(Entries on where items appear)
━━━

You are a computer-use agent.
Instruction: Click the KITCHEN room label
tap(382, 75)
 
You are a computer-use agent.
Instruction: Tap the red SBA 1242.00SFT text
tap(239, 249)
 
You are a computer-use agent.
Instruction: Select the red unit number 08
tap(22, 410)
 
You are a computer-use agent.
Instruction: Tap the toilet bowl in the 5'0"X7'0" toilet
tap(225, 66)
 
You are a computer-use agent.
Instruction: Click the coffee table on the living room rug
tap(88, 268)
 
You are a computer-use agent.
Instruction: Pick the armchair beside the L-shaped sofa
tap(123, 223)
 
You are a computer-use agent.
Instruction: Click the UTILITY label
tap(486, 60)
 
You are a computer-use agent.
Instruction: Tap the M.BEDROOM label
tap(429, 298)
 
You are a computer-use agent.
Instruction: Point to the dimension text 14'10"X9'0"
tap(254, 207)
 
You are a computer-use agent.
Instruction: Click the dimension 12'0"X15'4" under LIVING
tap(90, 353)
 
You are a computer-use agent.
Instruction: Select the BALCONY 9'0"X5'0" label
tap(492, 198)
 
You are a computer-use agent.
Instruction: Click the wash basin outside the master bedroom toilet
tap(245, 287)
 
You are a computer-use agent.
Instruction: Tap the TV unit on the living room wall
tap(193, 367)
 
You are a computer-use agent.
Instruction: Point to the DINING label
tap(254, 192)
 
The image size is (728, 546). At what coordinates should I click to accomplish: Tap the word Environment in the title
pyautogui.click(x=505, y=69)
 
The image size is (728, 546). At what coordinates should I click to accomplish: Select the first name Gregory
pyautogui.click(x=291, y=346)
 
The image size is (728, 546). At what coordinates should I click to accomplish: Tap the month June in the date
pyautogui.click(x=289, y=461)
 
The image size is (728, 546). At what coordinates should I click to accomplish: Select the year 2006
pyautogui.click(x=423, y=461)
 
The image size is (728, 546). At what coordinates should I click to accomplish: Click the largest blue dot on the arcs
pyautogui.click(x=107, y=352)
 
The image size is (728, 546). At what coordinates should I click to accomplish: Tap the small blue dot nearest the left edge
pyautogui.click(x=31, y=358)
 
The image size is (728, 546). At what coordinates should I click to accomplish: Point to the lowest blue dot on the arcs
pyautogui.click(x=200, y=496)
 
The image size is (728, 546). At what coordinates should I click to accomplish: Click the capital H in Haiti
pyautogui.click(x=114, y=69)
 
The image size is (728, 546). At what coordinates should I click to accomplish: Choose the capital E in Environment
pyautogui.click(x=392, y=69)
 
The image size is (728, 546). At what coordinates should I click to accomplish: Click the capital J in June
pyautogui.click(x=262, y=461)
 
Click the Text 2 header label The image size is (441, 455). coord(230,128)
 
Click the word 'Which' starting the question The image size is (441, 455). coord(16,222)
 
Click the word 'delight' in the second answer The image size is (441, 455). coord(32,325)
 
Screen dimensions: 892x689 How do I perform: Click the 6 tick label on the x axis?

━━━

__Problem statement__
Turn the lines above into a numbered list, leaving out the blank lines.

__Problem solution__
1. You are a computer-use agent.
2. Instruction: Click the KITCHEN room label
3. tap(382, 75)
4. You are a computer-use agent.
5. Instruction: Tap the red SBA 1242.00SFT text
6. tap(239, 249)
7. You are a computer-use agent.
8. Instruction: Select the red unit number 08
9. tap(22, 410)
10. You are a computer-use agent.
11. Instruction: Tap the toilet bowl in the 5'0"X7'0" toilet
12. tap(225, 66)
13. You are a computer-use agent.
14. Instruction: Click the coffee table on the living room rug
15. tap(88, 268)
16. You are a computer-use agent.
17. Instruction: Pick the armchair beside the L-shaped sofa
18. tap(123, 223)
19. You are a computer-use agent.
20. Instruction: Click the UTILITY label
21. tap(486, 60)
22. You are a computer-use agent.
23. Instruction: Tap the M.BEDROOM label
24. tap(429, 298)
25. You are a computer-use agent.
26. Instruction: Point to the dimension text 14'10"X9'0"
27. tap(254, 207)
28. You are a computer-use agent.
29. Instruction: Click the dimension 12'0"X15'4" under LIVING
30. tap(90, 353)
31. You are a computer-use agent.
32. Instruction: Select the BALCONY 9'0"X5'0" label
33. tap(492, 198)
34. You are a computer-use agent.
35. Instruction: Click the wash basin outside the master bedroom toilet
36. tap(245, 287)
37. You are a computer-use agent.
38. Instruction: Tap the TV unit on the living room wall
39. tap(193, 367)
40. You are a computer-use agent.
41. Instruction: Point to the DINING label
42. tap(254, 192)
43. The image size is (728, 546). At what coordinates should I click to accomplish: Tap the word Environment in the title
44. pyautogui.click(x=505, y=69)
45. The image size is (728, 546). At what coordinates should I click to accomplish: Select the first name Gregory
46. pyautogui.click(x=291, y=346)
47. The image size is (728, 546). At what coordinates should I click to accomplish: Tap the month June in the date
48. pyautogui.click(x=289, y=461)
49. The image size is (728, 546). At what coordinates should I click to accomplish: Select the year 2006
50. pyautogui.click(x=423, y=461)
51. The image size is (728, 546). At what coordinates should I click to accomplish: Click the largest blue dot on the arcs
52. pyautogui.click(x=107, y=352)
53. The image size is (728, 546). At what coordinates should I click to accomplish: Tap the small blue dot nearest the left edge
54. pyautogui.click(x=31, y=358)
55. The image size is (728, 546). At what coordinates should I click to accomplish: Point to the lowest blue dot on the arcs
56. pyautogui.click(x=200, y=496)
57. The image size is (728, 546). At what coordinates should I click to accomplish: Click the capital H in Haiti
58. pyautogui.click(x=114, y=69)
59. The image size is (728, 546). At what coordinates should I click to accomplish: Choose the capital E in Environment
60. pyautogui.click(x=392, y=69)
61. The image size is (728, 546). At what coordinates should I click to accomplish: Click the capital J in June
62. pyautogui.click(x=262, y=461)
63. Click the Text 2 header label The image size is (441, 455). coord(230,128)
64. Click the word 'Which' starting the question The image size is (441, 455). coord(16,222)
65. Click the word 'delight' in the second answer The image size is (441, 455). coord(32,325)
66. Screen dimensions: 892x689 How do I perform: Click the 6 tick label on the x axis?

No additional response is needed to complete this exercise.